Calorie content of carrots

Carrots are naturally low in calories. A full cup of chopped raw carrots (about 128 grams) has roughly 52 calories. For most active adults, that is barely a snack. When we look at weight management patterns, carrots fit in the group of foods that give a lot of chewing and volume with very little energy load.

This low calorie density is one reason many dietitians recommend carrots as a smart add on to lunches, stir fry, or snack plates. You feel like you are eating a lot of food, but your total daily intake stay moderate, which help with long term weight control.

Macronutrient breakdown of carrots

The nutritional value of carrots is mostly driven by carbohydrates and fiber, with small amounts of protein and almost no fat.

Carbohydrates in carrots

Per 100 grams, carrots provide about 9.6 grams of total carbohydrates. Most of this come from natural sugars and starch, not from processed or added sweeteners. For context, that is less carbs then a small apple, and far less then a slice of bread.

For people who track carbs due to diabetes or prediabetes, the moderate carbohydrate level plus high fiber makes carrots easier to fit into blood sugar friendly meals compared to many refined carb snacks.

Fiber content

Carrots contain about 2.8 grams of dietary fiber per 100 grams, with a mix of soluble and insoluble fibers. In simple terms, that means carrots help both with softening stool and with moving the stool along the gut. Fiber is a key reason why the nutritional value of carrots matters for digestive health, cholesterol managment, and appetite control.

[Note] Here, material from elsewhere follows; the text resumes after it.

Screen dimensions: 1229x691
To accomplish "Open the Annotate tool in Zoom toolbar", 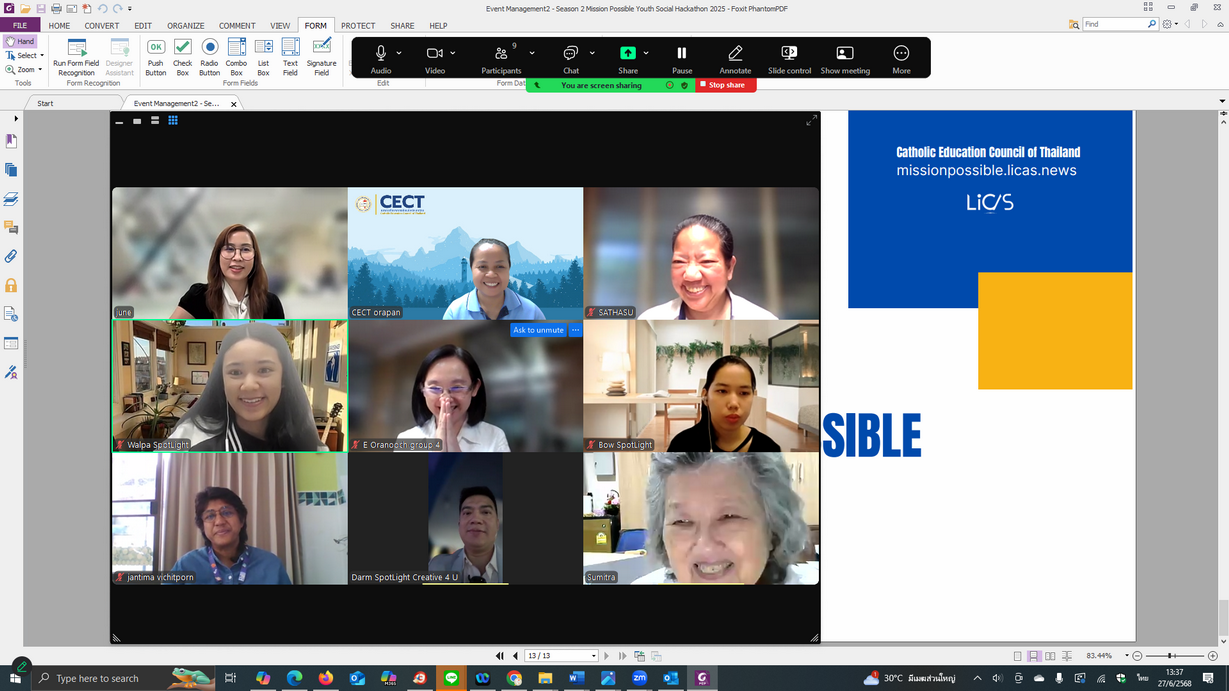I will point(735,58).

Many Americans fall short of the recommended daily fiber intake. Adding one to two servings of carrots a day can move you a step closer to the 25 to 38 grams most adults need.

Sugars in carrots: natural vs added

All the sugars in raw carrots are natural. Per 100 grams, about 4.7 grams come from natural simple sugars like sucrose and glucose. That is why carrots taste slightly sweet, specially when they are roasted or steamed.

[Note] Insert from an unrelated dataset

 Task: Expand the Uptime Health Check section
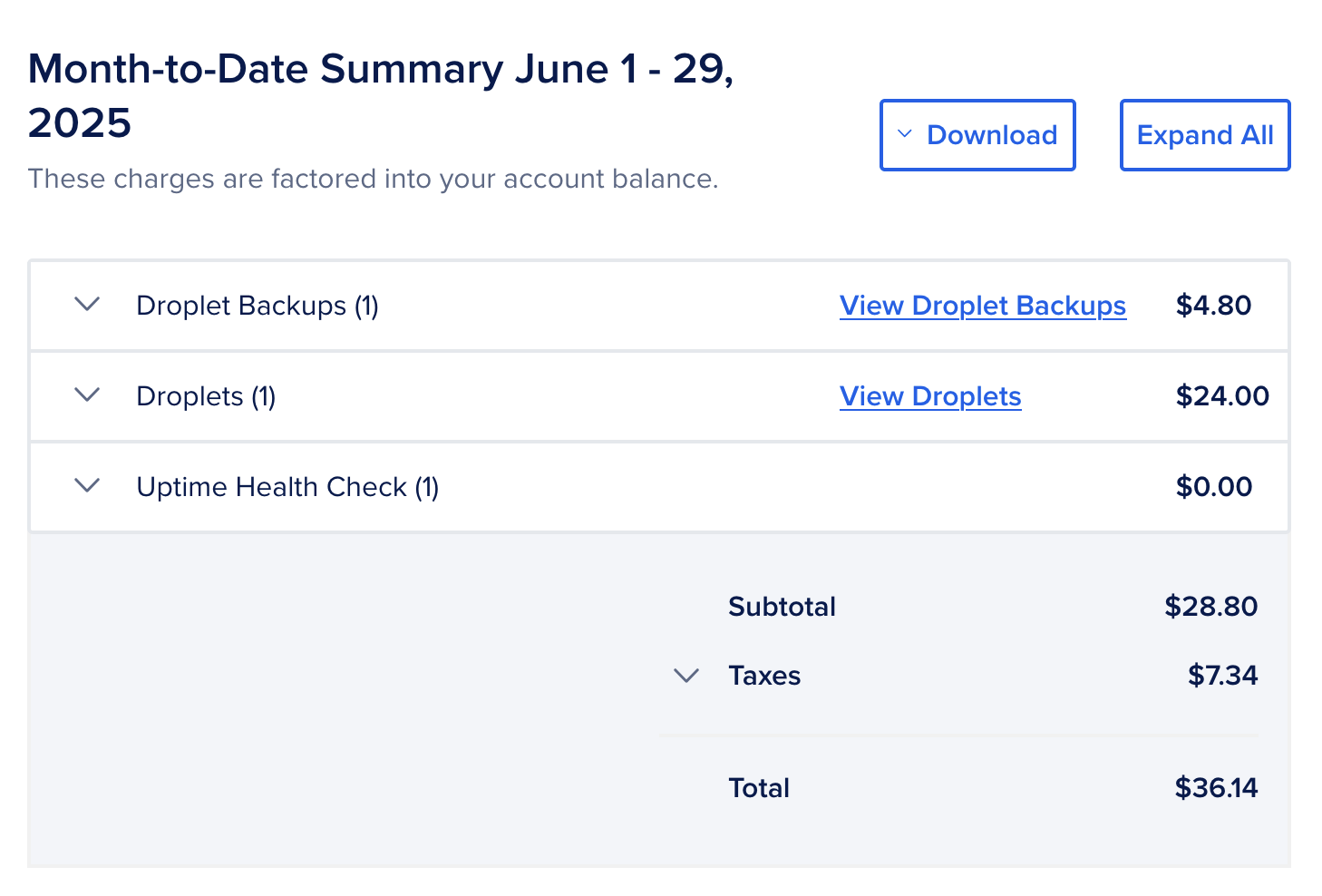[87, 486]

This natural sweetness can help reduce cravings for ultra sweet, high calorie snacks. We just need to watch portion sizes when juicing carrots, since juicing reduces the fiber and can concentrate the sugar, which may cause quicker blood sugar spikes in some people.

Protein content

Carrots are not a significant source of protein. A 100 gram portion gives around 0.9 grams. When we plan a meal, we usually treat carrots as a vegetable side, not as a protein food. To build a balanced plate, we pair carrots with beans, chicken, fish, tofu, eggs, or other solid protein sources.

Fat content

Raw carrots are extremely low in fat, with around 0.2 grams per 100 grams. This can work well for low fat diets, but we also know that some fats actually help us absorb the fat soluble vitamin A from carrots more efficiently.

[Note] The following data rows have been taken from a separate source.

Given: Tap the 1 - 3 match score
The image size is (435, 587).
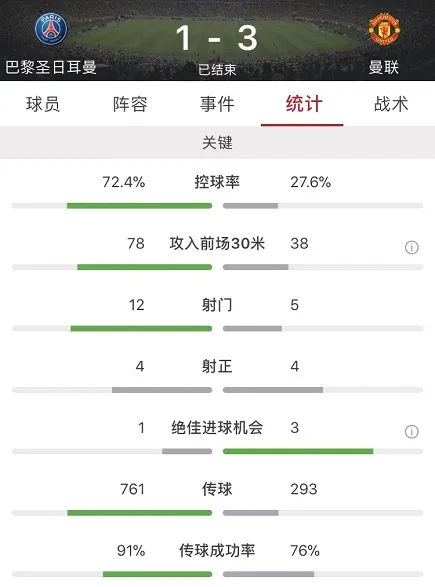Looking at the screenshot, I should (217, 38).
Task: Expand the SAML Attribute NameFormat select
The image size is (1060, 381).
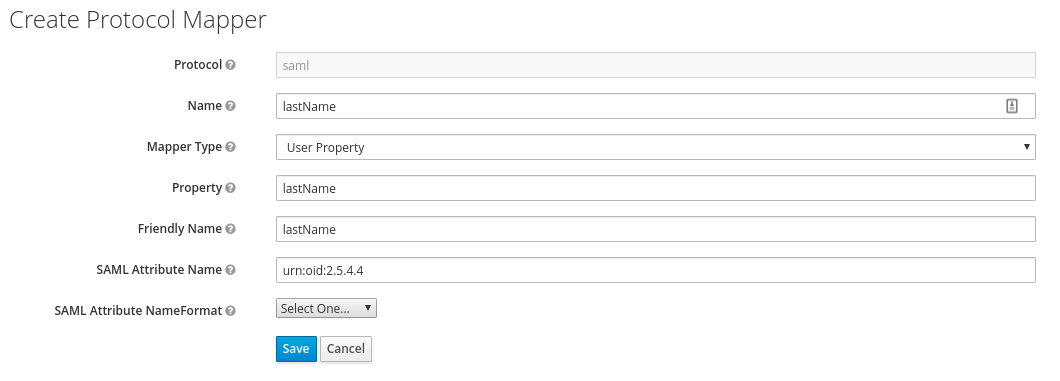Action: pos(326,308)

Adding a small amount of healthy fat, like olive oil, avocado, nuts, or seeds to carrot dishes can improve absorption of beta carotene. The total fat will still be modest, but the nutritional pay off grows.

Saturated fat

There is almost no saturated fat in carrots. Any saturated fat in a carrot based dish will normally come from additions such as butter, cream sauces, cheese, or fatty meats cooked together with the carrots. For heart health, many of us in nutrition favor olive oil or canola oil over heavy butter based carrot recipes on a daily basis.

Trans fat

Whole raw carrots naturally have zero trans fat. Trans fats only show up when carrots are deep fried in some commercial oils or mixed into highly processed packaged foods. If we want to keep the nutritional value of carrots high, we stick with roasted, steamed, boiled, raw, or lightly sautéed styles.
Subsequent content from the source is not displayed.